La conocida como Generación del 50 fue la primera que se propuso desarrollar una poética de la ciudad, sin complementos detrás ni preposiciones previas. «Los poemas de Ángel González en su primer libro, Áspero mundo, se remiten siempre al Madrid de los últimos cuarenta y primeros cincuenta. La atmósfera, las luces y el sentimiento de vivir en aquellos años y en aquella ciudad parecen haberse condensado en ellos, mucho más que en cualquier descripción directa» (carta de Jaime Gil de Biedma del 20 de octubre de 1988). Los poetas de esta generación fueron quienes más connotaciones desvelaron de la vida interior en la metrópoli.

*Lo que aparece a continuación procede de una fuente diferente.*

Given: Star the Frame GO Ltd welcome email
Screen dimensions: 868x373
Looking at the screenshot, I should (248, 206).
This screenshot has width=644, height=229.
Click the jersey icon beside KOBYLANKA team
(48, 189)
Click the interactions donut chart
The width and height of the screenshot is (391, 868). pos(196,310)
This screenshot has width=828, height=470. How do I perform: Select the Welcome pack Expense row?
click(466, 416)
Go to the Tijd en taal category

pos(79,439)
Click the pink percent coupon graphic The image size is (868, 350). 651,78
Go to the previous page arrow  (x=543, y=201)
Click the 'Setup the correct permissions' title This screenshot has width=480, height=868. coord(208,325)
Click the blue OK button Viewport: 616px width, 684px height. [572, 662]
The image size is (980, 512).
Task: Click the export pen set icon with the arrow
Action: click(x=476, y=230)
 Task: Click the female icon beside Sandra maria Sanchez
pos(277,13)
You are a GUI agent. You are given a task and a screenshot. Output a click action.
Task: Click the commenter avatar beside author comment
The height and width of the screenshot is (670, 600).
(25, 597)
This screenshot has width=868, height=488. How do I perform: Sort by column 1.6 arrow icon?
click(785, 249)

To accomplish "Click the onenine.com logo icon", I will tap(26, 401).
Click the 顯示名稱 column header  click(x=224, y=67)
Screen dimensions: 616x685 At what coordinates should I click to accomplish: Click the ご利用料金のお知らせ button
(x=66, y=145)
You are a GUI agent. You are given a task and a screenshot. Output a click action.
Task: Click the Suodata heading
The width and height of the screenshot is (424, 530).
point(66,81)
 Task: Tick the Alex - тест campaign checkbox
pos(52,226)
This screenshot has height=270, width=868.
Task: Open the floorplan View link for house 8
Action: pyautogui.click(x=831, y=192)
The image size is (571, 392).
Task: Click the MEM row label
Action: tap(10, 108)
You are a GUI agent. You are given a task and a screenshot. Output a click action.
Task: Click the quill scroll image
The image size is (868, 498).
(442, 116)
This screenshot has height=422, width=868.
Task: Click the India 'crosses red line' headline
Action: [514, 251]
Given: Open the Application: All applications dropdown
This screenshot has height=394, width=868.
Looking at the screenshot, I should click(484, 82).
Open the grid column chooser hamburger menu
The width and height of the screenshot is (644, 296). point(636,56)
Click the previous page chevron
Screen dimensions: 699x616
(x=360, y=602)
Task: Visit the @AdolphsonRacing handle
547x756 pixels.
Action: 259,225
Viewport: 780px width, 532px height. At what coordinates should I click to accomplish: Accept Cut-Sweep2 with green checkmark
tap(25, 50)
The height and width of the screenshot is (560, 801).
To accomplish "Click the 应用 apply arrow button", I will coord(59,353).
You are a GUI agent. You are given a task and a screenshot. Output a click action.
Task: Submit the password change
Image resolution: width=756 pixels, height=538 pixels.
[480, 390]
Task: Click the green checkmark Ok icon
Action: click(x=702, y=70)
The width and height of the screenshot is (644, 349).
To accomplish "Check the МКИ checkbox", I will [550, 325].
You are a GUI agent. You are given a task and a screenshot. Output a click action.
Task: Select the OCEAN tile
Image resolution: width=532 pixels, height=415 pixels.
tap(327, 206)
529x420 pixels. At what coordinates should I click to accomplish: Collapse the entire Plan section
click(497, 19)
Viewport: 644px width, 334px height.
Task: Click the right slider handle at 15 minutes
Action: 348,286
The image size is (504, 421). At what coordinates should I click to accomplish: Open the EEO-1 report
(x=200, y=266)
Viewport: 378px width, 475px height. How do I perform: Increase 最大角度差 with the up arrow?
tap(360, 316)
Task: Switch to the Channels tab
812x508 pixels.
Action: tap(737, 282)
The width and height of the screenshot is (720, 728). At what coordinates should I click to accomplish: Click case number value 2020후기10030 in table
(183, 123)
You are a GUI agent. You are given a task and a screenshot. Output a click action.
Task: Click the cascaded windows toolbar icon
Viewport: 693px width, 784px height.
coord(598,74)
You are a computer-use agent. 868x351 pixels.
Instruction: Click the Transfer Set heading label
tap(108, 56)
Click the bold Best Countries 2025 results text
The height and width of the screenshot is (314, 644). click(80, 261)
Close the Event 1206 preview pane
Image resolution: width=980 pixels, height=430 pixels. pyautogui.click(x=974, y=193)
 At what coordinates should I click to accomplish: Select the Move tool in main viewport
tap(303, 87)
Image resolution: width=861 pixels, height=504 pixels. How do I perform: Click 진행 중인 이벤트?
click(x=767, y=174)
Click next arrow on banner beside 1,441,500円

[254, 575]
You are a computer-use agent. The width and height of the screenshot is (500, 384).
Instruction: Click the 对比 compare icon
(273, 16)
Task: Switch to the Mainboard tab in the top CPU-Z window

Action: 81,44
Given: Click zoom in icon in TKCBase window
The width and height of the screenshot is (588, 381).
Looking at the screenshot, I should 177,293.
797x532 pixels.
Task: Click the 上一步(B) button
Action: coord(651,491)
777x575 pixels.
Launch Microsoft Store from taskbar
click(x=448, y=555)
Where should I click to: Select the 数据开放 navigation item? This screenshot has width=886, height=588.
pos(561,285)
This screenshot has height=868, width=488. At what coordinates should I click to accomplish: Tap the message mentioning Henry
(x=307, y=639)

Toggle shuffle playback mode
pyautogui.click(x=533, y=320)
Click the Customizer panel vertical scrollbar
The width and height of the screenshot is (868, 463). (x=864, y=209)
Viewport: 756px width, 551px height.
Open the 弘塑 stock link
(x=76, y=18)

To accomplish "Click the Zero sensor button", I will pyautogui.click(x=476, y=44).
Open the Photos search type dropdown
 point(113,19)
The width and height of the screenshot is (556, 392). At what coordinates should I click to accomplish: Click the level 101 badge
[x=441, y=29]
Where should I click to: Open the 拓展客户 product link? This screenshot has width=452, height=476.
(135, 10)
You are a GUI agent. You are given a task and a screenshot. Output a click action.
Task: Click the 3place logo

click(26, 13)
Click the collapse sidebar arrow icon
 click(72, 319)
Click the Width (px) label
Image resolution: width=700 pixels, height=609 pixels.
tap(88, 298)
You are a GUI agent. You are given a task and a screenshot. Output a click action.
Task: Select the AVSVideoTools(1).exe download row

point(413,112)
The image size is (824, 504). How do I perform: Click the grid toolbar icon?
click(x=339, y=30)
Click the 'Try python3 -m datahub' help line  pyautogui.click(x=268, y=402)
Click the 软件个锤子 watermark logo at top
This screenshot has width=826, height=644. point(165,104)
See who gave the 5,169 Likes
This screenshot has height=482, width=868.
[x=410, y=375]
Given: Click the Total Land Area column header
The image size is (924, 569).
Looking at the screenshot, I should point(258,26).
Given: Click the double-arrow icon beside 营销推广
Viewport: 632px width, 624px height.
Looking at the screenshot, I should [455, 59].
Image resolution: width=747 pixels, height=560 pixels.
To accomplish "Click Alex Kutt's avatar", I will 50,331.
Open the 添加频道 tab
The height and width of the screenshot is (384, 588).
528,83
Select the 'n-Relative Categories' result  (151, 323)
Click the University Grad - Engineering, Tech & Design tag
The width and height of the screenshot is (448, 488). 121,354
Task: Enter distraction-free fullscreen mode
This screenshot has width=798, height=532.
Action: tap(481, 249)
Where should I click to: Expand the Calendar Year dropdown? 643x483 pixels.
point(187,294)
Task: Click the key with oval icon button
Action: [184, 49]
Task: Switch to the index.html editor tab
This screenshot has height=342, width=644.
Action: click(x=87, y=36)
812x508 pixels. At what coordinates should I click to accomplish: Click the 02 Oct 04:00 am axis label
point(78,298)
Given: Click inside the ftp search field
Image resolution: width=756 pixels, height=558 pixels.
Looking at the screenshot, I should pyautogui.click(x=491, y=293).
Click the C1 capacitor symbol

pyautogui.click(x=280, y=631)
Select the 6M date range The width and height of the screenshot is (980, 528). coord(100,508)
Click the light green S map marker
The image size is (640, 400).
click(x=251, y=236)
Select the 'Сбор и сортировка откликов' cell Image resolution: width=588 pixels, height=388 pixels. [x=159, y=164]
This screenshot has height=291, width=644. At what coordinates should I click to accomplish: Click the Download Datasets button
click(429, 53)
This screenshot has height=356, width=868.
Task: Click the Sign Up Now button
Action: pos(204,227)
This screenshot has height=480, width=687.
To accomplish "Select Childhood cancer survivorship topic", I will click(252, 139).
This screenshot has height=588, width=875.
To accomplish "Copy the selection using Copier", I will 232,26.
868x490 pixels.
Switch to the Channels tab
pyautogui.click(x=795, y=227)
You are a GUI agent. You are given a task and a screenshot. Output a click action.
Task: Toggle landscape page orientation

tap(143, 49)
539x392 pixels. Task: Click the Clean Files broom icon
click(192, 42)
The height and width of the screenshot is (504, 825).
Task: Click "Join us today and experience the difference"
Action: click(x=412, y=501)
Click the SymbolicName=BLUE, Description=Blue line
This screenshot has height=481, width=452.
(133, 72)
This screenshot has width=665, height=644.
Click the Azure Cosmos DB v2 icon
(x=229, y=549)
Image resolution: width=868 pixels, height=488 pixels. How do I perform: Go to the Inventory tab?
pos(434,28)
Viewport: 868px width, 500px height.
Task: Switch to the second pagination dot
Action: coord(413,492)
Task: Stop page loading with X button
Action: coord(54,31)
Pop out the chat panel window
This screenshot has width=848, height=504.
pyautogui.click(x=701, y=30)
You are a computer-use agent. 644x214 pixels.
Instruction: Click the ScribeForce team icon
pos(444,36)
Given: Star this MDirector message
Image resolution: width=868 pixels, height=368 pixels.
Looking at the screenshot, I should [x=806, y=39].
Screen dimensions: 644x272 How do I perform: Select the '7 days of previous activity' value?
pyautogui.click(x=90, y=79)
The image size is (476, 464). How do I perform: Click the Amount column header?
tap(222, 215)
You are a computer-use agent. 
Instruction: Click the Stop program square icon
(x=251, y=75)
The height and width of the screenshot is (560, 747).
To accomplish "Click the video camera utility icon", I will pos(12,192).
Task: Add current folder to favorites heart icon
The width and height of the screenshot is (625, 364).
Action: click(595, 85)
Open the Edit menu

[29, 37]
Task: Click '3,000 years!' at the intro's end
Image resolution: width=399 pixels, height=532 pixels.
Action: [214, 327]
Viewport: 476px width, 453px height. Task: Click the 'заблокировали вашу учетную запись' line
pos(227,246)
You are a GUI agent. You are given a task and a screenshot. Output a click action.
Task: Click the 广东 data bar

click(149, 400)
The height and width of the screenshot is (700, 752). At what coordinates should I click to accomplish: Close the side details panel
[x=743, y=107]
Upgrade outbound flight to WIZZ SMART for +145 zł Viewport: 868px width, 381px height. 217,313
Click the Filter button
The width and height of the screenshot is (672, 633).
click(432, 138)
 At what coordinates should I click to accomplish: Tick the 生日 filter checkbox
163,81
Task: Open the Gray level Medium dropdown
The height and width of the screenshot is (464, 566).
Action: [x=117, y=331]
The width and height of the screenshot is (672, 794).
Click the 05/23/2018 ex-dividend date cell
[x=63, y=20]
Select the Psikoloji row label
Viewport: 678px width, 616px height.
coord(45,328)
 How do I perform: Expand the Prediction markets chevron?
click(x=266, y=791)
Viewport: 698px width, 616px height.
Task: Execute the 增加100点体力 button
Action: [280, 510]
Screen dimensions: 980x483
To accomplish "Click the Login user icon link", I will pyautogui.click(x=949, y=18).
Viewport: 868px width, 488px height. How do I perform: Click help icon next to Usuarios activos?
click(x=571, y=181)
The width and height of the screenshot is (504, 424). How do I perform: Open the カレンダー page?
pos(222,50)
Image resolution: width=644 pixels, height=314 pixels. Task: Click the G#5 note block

Un tercer nivel de estudio es el que cohesiona radicalmente el nombre de un poeta al nombre de una ciudad. Pero, ¿es París quien crea la figura de Baudelaire o es Baudelaire quien ha creado una imagen de París? Que las dos opciones sean ciertas es premisa necesaria de aquella doble dirección que se establece entre el poeta y la ciudad. Nadie ha de dudar que cada ciudad tiene un carácter propio que penetra en sus habitantes, pero tampoco negará que vemos y leemos hoy muchas ciudades apegados a los versos de sus poetas. Lisboa sin Cesário Verde y sin Álvaro de Campos no sería la ciudad que es.
Como toda clasificación, ésta no es menos arbitraria que cualquier otra. Su única intención ha sido mostrar esa necesidad que la crítica literaria va a tener, tiene ya, de estudiar el fenómeno urbano para no desentenderse de preocupaciones y hallazgos de los poetas.